Reputation: 6524
When using the Amazon Ruby SDK for S3, I need to enumerate ALL the files in a huge bucket in order to identify any empty files i.e. obj.content_length == 0
I've written a script to do that like this:
bucket.objects.each() do |obj|
total_objs += 1
if obj.content_length == 0 then
empty_files += 1
puts obj.key
end
end
...but I'm concerned that this will result in each file being downloaded to determine the file size. Does the SDK actually download the file to know the size, or is it just metadata that gets pulled and then the object gets downloaded lazily if the appropriate method is called?
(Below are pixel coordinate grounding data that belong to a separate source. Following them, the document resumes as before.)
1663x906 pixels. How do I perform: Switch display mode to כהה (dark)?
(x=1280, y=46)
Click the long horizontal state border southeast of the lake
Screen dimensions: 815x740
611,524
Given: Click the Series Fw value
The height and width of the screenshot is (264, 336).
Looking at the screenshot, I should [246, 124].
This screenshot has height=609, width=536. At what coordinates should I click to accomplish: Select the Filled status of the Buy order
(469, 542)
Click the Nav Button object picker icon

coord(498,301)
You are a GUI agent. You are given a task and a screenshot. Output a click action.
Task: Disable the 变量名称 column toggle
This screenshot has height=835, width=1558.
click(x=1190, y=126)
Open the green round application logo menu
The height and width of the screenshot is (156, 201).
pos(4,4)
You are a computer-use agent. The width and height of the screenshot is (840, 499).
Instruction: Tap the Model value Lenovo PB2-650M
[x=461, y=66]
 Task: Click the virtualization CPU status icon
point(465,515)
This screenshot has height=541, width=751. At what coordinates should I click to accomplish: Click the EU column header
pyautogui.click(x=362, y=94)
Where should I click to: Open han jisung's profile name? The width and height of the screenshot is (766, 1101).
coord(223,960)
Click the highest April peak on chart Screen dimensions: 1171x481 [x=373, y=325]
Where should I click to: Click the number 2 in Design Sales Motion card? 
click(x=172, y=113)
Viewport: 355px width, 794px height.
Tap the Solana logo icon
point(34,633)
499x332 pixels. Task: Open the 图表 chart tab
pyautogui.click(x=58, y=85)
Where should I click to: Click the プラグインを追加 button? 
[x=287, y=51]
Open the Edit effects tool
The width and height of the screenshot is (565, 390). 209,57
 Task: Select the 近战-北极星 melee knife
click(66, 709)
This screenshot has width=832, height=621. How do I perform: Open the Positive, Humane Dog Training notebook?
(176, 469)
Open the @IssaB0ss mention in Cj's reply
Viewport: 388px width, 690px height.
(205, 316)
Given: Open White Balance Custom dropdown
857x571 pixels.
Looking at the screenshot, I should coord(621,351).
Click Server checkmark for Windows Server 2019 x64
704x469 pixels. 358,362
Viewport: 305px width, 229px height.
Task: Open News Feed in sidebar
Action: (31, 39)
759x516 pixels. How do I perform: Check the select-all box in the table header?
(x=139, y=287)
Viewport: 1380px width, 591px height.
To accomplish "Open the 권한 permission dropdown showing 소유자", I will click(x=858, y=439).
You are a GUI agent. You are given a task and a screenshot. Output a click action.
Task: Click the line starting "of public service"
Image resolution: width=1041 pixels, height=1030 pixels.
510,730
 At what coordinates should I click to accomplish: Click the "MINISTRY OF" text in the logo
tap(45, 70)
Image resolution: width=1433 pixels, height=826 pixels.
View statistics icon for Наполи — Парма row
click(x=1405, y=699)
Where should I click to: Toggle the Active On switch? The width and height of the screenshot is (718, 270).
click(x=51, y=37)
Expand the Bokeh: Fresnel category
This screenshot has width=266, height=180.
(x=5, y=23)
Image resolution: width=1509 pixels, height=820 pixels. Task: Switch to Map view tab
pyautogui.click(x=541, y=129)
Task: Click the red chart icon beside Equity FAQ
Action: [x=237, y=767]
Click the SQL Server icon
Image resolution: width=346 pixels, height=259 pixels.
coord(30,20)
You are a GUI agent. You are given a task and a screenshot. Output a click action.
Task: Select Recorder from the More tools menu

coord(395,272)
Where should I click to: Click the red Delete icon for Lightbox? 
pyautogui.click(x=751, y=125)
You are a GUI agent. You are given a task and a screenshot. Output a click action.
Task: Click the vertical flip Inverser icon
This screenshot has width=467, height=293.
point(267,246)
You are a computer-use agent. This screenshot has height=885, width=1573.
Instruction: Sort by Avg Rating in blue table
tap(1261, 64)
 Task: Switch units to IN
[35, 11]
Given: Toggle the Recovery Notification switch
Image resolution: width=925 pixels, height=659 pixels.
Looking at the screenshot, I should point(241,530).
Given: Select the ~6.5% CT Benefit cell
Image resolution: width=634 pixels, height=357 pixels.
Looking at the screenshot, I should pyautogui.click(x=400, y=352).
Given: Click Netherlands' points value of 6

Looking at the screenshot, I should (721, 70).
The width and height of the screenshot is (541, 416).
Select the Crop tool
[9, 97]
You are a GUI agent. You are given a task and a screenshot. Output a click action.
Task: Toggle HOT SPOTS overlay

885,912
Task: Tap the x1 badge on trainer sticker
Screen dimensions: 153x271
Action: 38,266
Also, is there a more efficient way to achieve what I'm trying to do?
Upvotes: 1
Views: 1506
Reputation: 6528
The easiest way to get what you want is to use the v2 AWS SDK for Ruby, available as aws-sdk-core
:
require 'aws-sdk-core'
empty_files = 0
s3 = Aws::S3::Client.new
s3.list_objects(bucket:'aws-sdk').each do |resp|
resp.contents.each do |obj|
if obj.content_length == 0
empty_files += 1
puts obj.key
end
end
end
The code above makes exactly 1 request per 1k objects (S3 only returns information about 1k objects per response). It uses the SDK's built in client response paging feature to ensure you keep calling #list_objects until you've exhausted the bucket. This will not download the object bodies, you can call Aws::S3::Client#get_object
to do that.
UPDATE:
The v2 SDK now supports this with a resource-oriented interface. The same code example above using aws-sdk-resources
:
require 'aws-sdk' # must be v2 sdk
empty_files = 0
s3 = Aws::S3::Resource.new
s3.bucket('aws-sdk').objects.each do |obj|
if obj.size == 0
empty_files += 1
puts obj.key
end
end
Upvotes: 2